### Serie di compiti
- 1) Secondo il testo sulla grazia per il gioielliere Mario Roggero, a chi appartiene in via esclusiva la prerogativa di concedere la grazia?
- 2) Riprendi il testo sulla grazia per il gioielliere Mario Roggero e proseguilo a partire dalla sua ultima frase.

### Testo in esame
Il Ministro della Giustizia Carlo Nordio ha chiarito i termini del dialogo con il Presidente della Repubblica Sergio Mattarella riguardo all'istruttoria sulla grazia per il gioielliere Mario Roggero. In un'intervista al Corriere della Sera, Nordio ha descritto il confronto come sereno e squisitamente tecnico, sottolineando che la prerogativa di concedere la grazia appartiene esclusivamente al Capo dello Stato. La questione riguardava invece il potere di impulso del ministro, un aspetto normativo ambiguo su cui non esistevano precedenti giurisprudenziali.
Il dialogo con Mattarella è stato sereno e tecnico
Secondo Nordio, il colloquio con Mattarella è avvenuto senza tensioni, concentrandosi sugli aspetti giuridici. "Con il presidente, le cui osservazioni vengono sempre accolte con deferente attenzione, il dialogo è stato sereno e squisitamente tecnico", ha dichiarato. Il ministro ha ricordato che il diritto è materia opinabile e che le supreme magistrature possono cambiare orientamento, talvolta entrando in contrasto tra loro. Non c'è stato alcun reato di lesa maestà, nemmeno in un eventuale conflitto di attribuzioni, come già accaduto in passato tra Quirinale e Via Arenula. La Corte Costituzionale esiste proprio per risolvere tali conflitti. Nordio ha espresso rammarico per l'enfasi eccessiva data da alcuni organi di stampa al colloquio, paragonando la situazione al caso Minetti.
L'istruttoria come gesto umanitario
Il ministro ha rivendicato la decisione di avviare l'istruttoria come un atto di umanità. "Abbiamo voluto verificare se il ministro avesse la legittimazione a iniziare d'ufficio la procedura, perché sul punto il codice è ambiguo e non c'erano precedenti giurisprudenziali", ha spiegato. La dottrina più autorevole sostiene che il ministro può prendere l'iniziativa, e così è stato fatto. Nordio ha sottolineato la piena sintonia con la Presidente del Consiglio Giorgia Meloni anche in materia di giustizia. La scelta di aprire l'istruttoria è stata determinata dalla convinzione che la pena e il risarcimento fossero eccessivi rispetto al caso concreto.

### Materiale di riferimento
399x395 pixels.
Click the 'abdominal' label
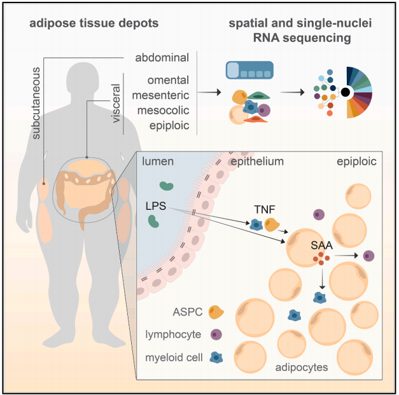[162, 58]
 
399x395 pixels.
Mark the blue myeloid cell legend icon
[216, 357]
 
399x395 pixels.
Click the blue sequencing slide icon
[250, 71]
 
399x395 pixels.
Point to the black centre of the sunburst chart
[346, 93]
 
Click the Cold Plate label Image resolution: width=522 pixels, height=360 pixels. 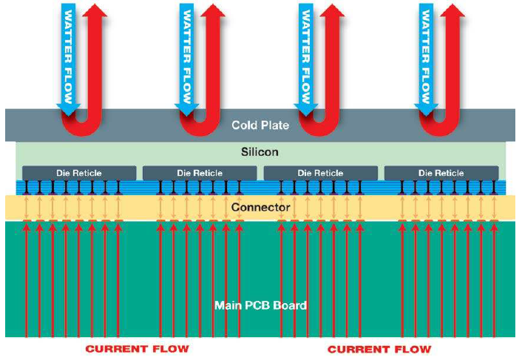(x=260, y=125)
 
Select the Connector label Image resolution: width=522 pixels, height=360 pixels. (x=260, y=208)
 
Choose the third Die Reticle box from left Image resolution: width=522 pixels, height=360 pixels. (x=320, y=172)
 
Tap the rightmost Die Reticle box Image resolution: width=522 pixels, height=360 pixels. (x=441, y=172)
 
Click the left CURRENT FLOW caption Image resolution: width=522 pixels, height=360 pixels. (x=138, y=348)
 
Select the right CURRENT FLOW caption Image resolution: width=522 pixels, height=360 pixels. (x=379, y=348)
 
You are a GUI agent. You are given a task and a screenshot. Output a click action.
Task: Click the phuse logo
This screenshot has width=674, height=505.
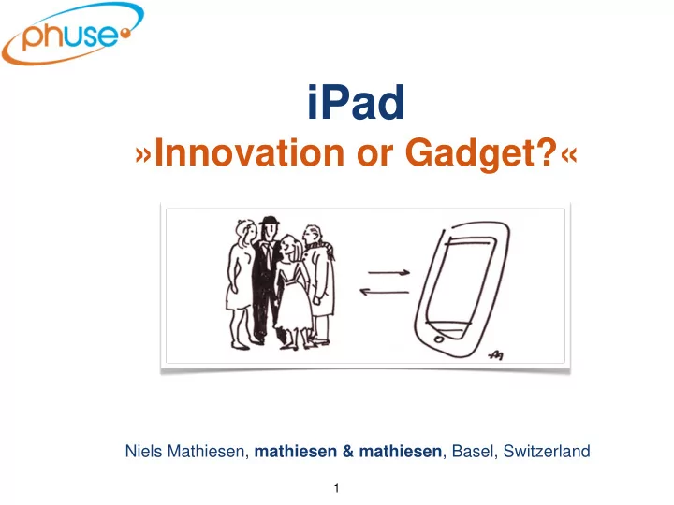click(72, 34)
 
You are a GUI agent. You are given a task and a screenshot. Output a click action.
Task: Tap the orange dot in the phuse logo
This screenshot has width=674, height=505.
click(125, 33)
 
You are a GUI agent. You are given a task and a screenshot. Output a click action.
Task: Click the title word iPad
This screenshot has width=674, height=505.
click(356, 102)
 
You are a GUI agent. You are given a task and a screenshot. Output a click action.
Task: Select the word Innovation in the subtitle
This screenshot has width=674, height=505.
click(249, 152)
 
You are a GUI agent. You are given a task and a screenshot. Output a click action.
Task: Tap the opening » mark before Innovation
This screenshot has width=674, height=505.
click(143, 155)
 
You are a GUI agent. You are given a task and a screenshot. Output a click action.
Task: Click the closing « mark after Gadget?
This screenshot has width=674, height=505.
click(569, 155)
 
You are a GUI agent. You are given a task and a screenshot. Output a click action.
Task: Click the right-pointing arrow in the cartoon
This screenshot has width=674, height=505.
click(389, 272)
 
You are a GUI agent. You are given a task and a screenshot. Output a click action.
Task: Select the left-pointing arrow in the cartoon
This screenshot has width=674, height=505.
click(385, 292)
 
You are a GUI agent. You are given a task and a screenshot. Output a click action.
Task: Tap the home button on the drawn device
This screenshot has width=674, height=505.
click(439, 339)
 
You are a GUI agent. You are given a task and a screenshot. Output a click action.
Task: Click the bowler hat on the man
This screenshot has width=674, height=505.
click(270, 221)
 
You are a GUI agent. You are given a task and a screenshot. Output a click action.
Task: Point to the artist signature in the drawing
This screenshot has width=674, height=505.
click(496, 354)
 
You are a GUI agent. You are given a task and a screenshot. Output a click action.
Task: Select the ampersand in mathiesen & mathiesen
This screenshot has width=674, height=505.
click(348, 452)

### Risultati attesi
- 1) Al Capo dello Stato.

- 2)
La proporzionalità della pena nei casi di omicidio
Alla domanda sul perché lui e Meloni parlino di pena sproporzionata, Nordio ha risposto che esistono diverse tipologie di omicidio, con circostanze aggravanti e attenuanti. Uccidere con premeditazione non è uguale a uccidere in un momento di alterazione psichica causata da un'aggressione subita. Chi viene rapinato davanti alla propria famiglia non può ragionare con atarassica serenità, ha osservato. Il provvedimento di clemenza, ha concluso, è stato istituito per correggere alcune distonie tra il rigore della legge formale e la complessità della natura umana.
No al paragone con i metodi americani
Interrogato sulle immagini violente legate al caso, Nordio ha riconosciuto che esse generano disagio, ma ha invitato a considerare le situazioni psicologiche di chi opera in momenti di estrema difficoltà. Ha precisato che occorre attendere l'esito dell'autopsia. A chi accostava il caso alle metodologie dell'ICE negli Stati Uniti, il ministro ha risposto negativamente, sottolineando le differenze: la disciplina della legittima difesa e l'uso delle armi da parte della polizia in Italia sono molto diversi. Con 40 anni di esperienza come pm, Nordio ha affermato che l'uso delle armi da parte delle forze dell'ordine italiane è sempre stato prudente.